In other words, that’s not our problem.
That’s the issue, at least around here anyway. We are the haves, and everything’s great. Big crowds. Big interest. The team always in the hunt. Put on your pink hat, sing “Sweet Caroline,” and join the party, the nightly love fest.
But is it good for the game?
That’s another question.
For there’s really no mystery to this. Of the four teams in the American League playoffs, three of them were in the top six based on salary. The only aberration was the Minnesota Twins, who upset the high-salaried Detroit Tigers, and now have to hope that homegrown superstar Joe Mauer takes the local discount, or else it’s back to reality for them, too.
Of the eight teams in the playoffs six were among the top-nine payrolls in the league.
Coincidence?
Please.
And don’t misunderstand. This is not meant as an attack on the Yankees, even if their $201 million payroll at the beginning of the year was $70 million more than the Mets, who began the season with the second highest payroll in the game. The Yankees don’t make the rules. They just use them better than anyone else, given the nature of the city they live in and the amount of resources at their disposal.
Nor does having a big, fat payroll necessarily guarantee success. The Mets are an example of that. Last year’s Yankees are, too, a team that failed to make the playoffs. So are the Astros, who never seem to be any good, even though they began this season with the eighth highest payroll in the game. Mismanagement is always part of the equation, just as it is in football and basketball, two sports that have salary caps, two sports where everyone is playing by the same rules.
What it does, however, is provide incredible advantages.
What is does is turn major league baseball into a professional version of college football and college basketball, two sports where the usual suspects usually are playing for the spoils.
What it does, however, is provide an incredible advantage. It enables rich teams to make mistakes and not be crushed by them. It allows them a chance to be in the hunt for the big-time free agents in ways the others are not. It enables them a cushion in ways the others don’t.
There’s no overestimating this.
Even though people constantly try.
The ones trying to defend what should be indefensible love to point out the aberrations, whether it was the Colorado Rockies in this year’s playoffs, or of Billy Beane and the A’s in years past. They use these examples to justify a flawed system, their premise being that if you are shrewd, smart, and manage their resources well, then anyone can compete with the big boys.
Sorry.
It doesn’t hold up.
It’s like saying that we shouldn’t try to fix inferior schools because they have occasional success stories.
All teams should have a level playing field, at least in theory. The Indians shouldn’t have to lose Sabathia, Lee and Martinez because they can’t win the free-agent wars. The Rays shouldn’t have to see all their young stars go off somewhere else when they reach free agency. The bottom third of teams on the salary list shouldn’t be all but irrelevant.

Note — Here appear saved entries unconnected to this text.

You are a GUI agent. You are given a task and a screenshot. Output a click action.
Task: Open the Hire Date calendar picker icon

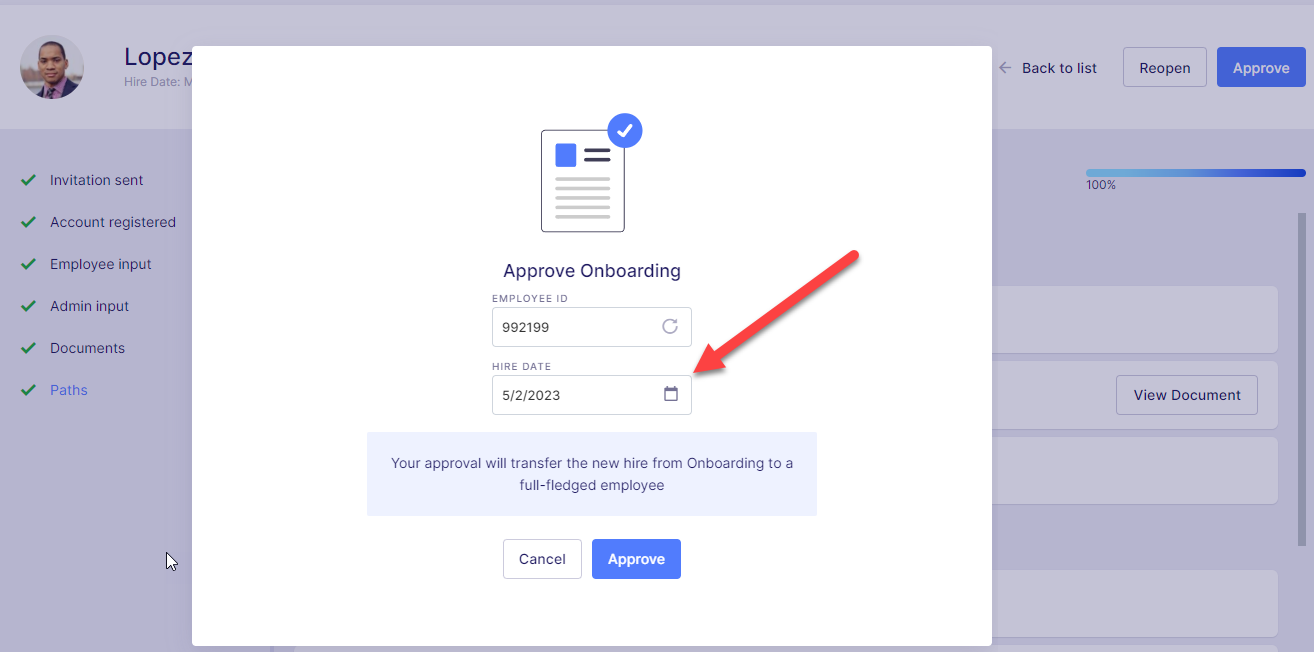point(671,394)
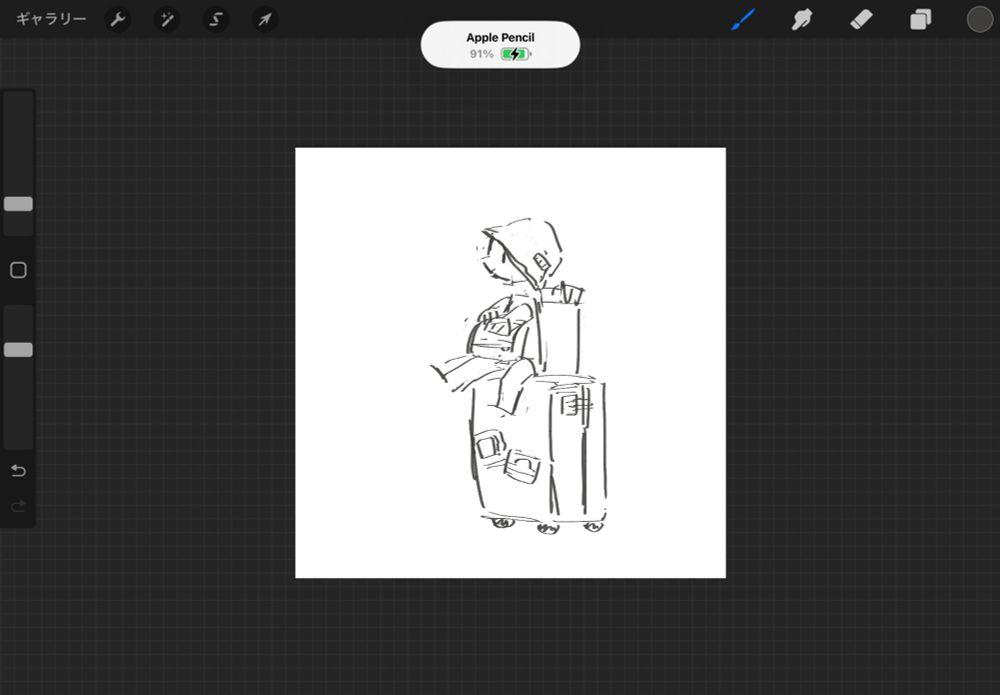Open the Adjustments menu with the magic wand icon

(167, 19)
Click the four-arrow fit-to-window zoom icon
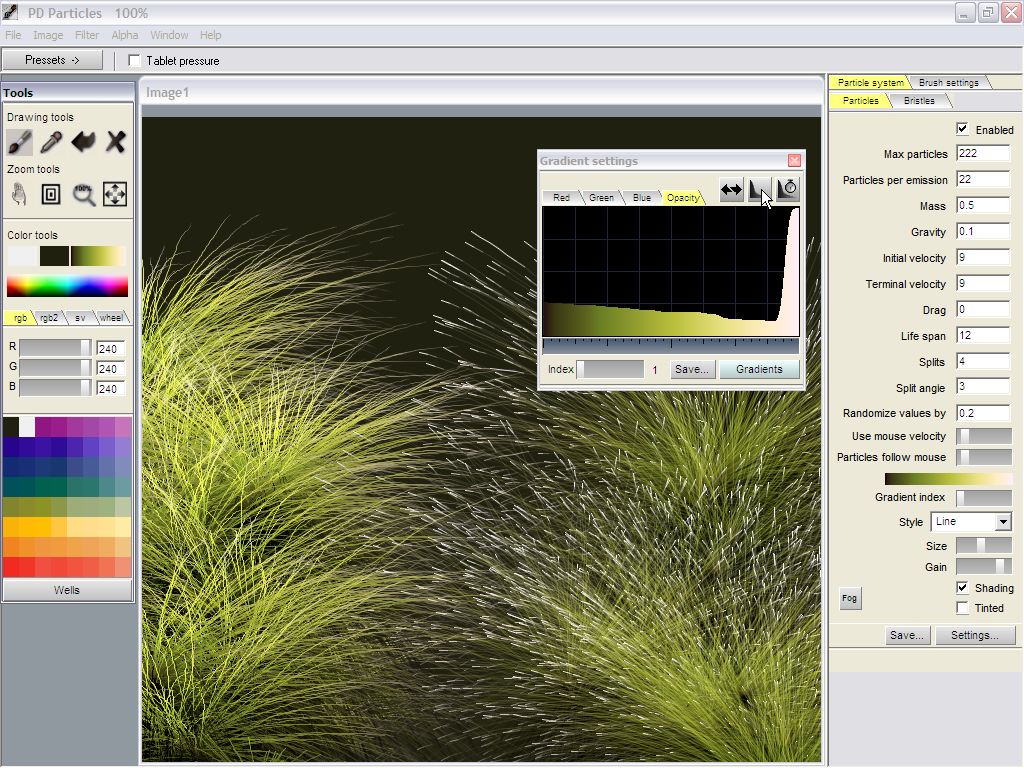This screenshot has width=1024, height=768. [x=115, y=194]
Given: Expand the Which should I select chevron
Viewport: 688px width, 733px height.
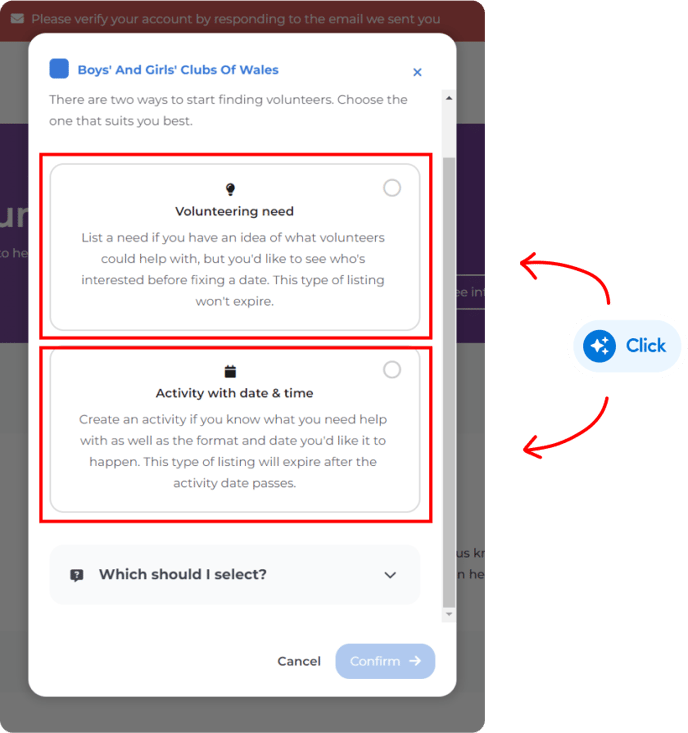Looking at the screenshot, I should 390,575.
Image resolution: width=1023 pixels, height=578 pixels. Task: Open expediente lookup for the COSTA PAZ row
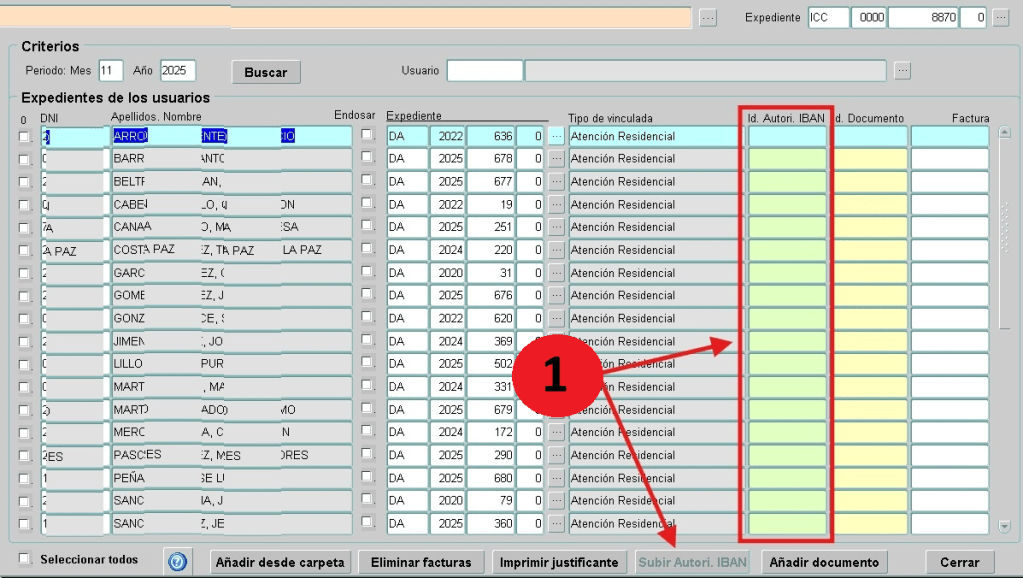(x=557, y=250)
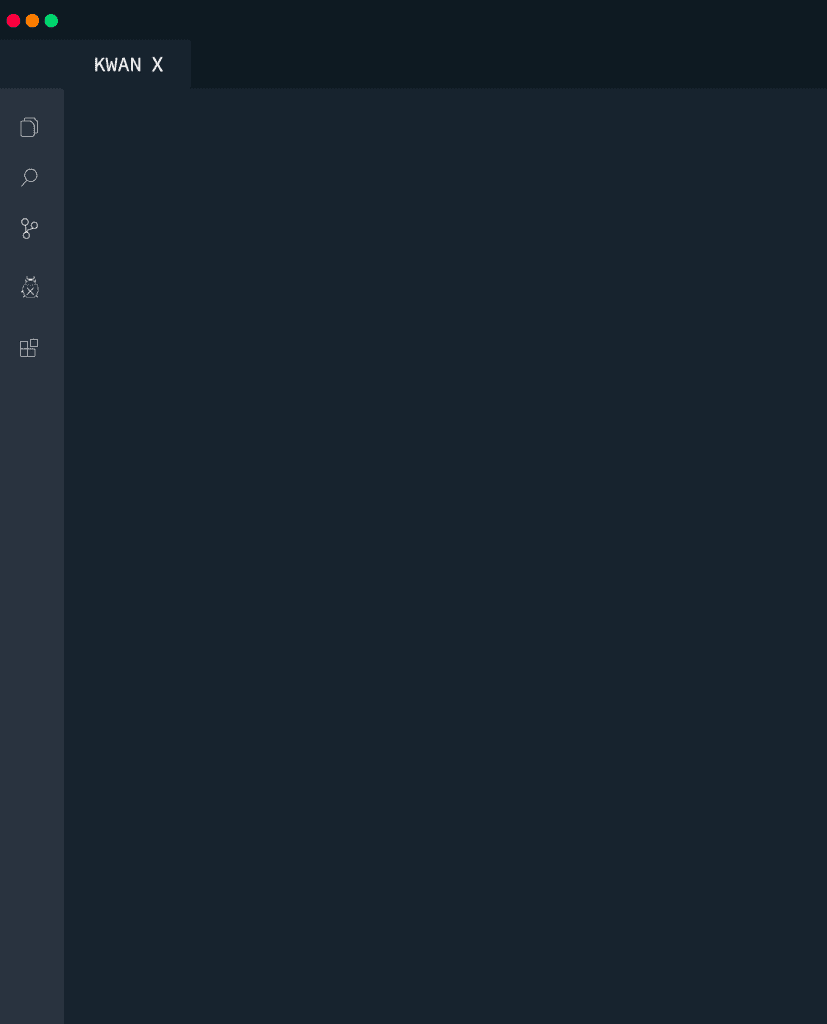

And maybe the system has been in place for so long now that it’s just the way it is, the teams with the money fight for the postseason berths, everyone else fights to stay relevant. Maybe my little rant is much ado about nothing, a lament for what should be a better baseball world.
But I suspect that we all would feel differently around here if the Red Sox were one of the have-nots, one of those teams that were rarely in the postseason chase, one of those teams that can’t keep their free agents. Suspect that we would feel a lot differently if we were on the wrong side of this flawed system.